Over 20 extractive companies gather in London for the 5th Responsible Extractives Summit on the 23rd -24th June to discuss the future of social licence and shared value in the post-2015.
Speaking ahead of the summit, Ethical Corporation Project Director, Boris Petrovic, said that the overall mentality of progressive extractive executives is that ’’sustainability or social performance is not just a nice thing to do, it makes great business sense: it minimises operational risk and helps to secure assets, and that is why it makes for a potent case for corporate investment and senior management attention’’.
External issues, such as community discontent festering into protest for instance, pose one of the greatest obstacles to operational continuity.
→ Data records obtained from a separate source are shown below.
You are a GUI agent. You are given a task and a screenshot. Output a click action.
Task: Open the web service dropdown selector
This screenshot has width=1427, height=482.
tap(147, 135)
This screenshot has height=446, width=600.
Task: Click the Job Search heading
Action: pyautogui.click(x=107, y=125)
Sustainability is being embraced by extractive companies increasingly, as failing to concentrate on stakeholder engagement or possible human rights infringement (as a consequence of a lack of proper security policy or investment in grievance mechanisms), will end up costing a company far more with disruptions and shut-downs in the long-run.
This logic is reflected by the number of companies that are now illustrating their social performance strategies and demonstrating a willingness to discuss.
The agenda reflects the various areas that companies are using to harmonise their community relations. Issues such as human rights, due diligence in security and supply chain, prudent use of social investment and aiding socio-economic development through operations, stakeholder engagement and grievance mechanisms will be addressed, as well as the social risk of water which is unanimously predicted to be the major issue in the near future.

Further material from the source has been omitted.